Text section:
— BEGIN —
XML 23 R8.htm IDEA: XBRL DOCUMENT v2.4.0.6
3. SUMMARY OF SIGNIFICANT ACCOUNTING POLICIES
6 Months Ended
Dec. 31, 2012
Accounting Policies [Abstract]  
NOTE 3 - SUMMARY OF SIGNIFICANT ACCOUNTING POLICIES

Principles of Consolidation

 

The consolidated financial statements include the accounts of the Company, a wholly-owned subsidiary, and a subsidiary with a majority voting interest of 51.8% (48.2% is owned by non-controlling interests) as of December 31, 2012 and June 30, 2012. In the preparation of consolidated financial statements of the Company, intercompany transactions and balances are eliminated and net earnings are reduced by the portion of the net earnings of subsidiaries applicable to non-controlling interests.

 

Non-controlling Interest in a Consolidated Subsidiary

 

On January 10, 2011, we purchased 20,000 shares of our Korea-based subsidiary, Franklin Technology Inc. (“FTI”) common stock for $26,654. FTI is principally responsible for all research and development activities. On July 1, 2011, we entered into a Convertible Bond Purchase Agreement with FTI. Under this agreement, we purchased a convertible bond from FTI with an original principal amount of $500,000 that bears interest at a rate of 5% per annum (with interest payable semi-annually) and matures on July 1, 2016. Pursuant to the terms of this agreement, upon conversion, the bond will convert into FTI Common Stock at a price of approximately $0.55 per share. On August 11, 2011, we converted the full amount of the bond of $500,000 into 916,666 shares of FTI Common Stock at a price of approximately $0.55. Concurrent with the bond conversion, FTI raised $542,603 by issuing 853,328 shares of its common stock to new investors at a price of approximately $0.64 per share. As a result of these transactions, FTI’s total outstanding shares increased by 1,769,994 shares to 1,988,660 shares. In addition, we own 1,029,332 shares, or 51.8% of the outstanding capital stock of FTI, with 48.2% owned by non-controlling interests.
— END —
Source data:
— BEGIN —
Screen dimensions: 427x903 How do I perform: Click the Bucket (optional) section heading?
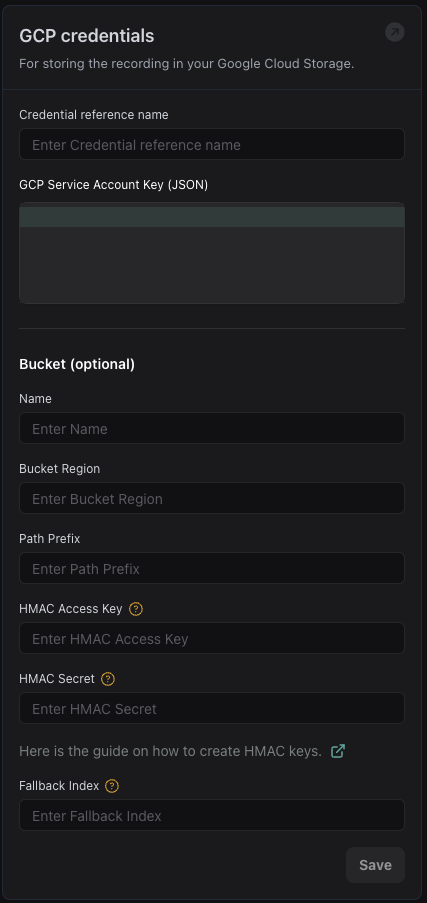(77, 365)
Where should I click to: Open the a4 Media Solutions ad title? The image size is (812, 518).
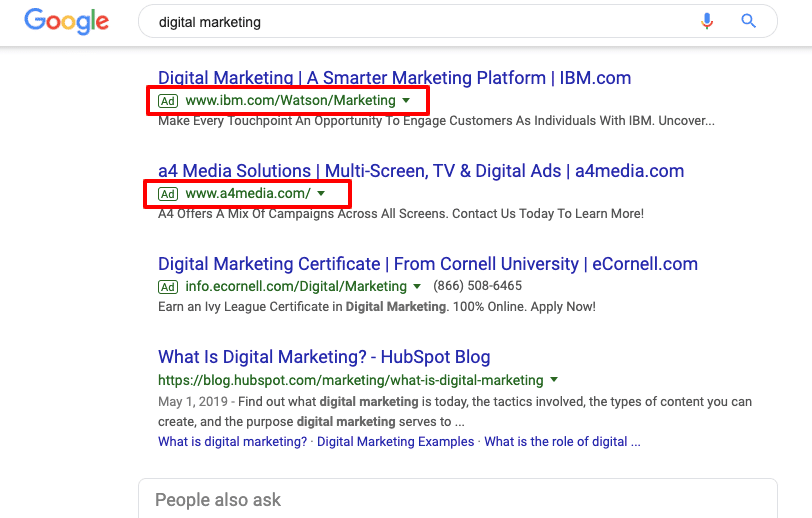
— END —
Stated goal 1:
Which share counts does the accounting policies note give in its paragraph on the Korea-based subsidiary? List every one.
Stated goal 2:
Could you extract the accounting policies note word for word from "Principles of Consolidation" to "to non-controlling interests."?

Answer 1:
- 20,000
- 916,666
- 853,328
- 1,769,994
- 1,988,660
- 1,029,332

Answer 2:
Principles of Consolidation

 

The consolidated financial statements include the accounts of the Company, a wholly-owned subsidiary, and a subsidiary with a majority voting interest of 51.8% (48.2% is owned by non-controlling interests) as of December 31, 2012 and June 30, 2012. In the preparation of consolidated financial statements of the Company, intercompany transactions and balances are eliminated and net earnings are reduced by the portion of the net earnings of subsidiaries applicable to non-controlling interests.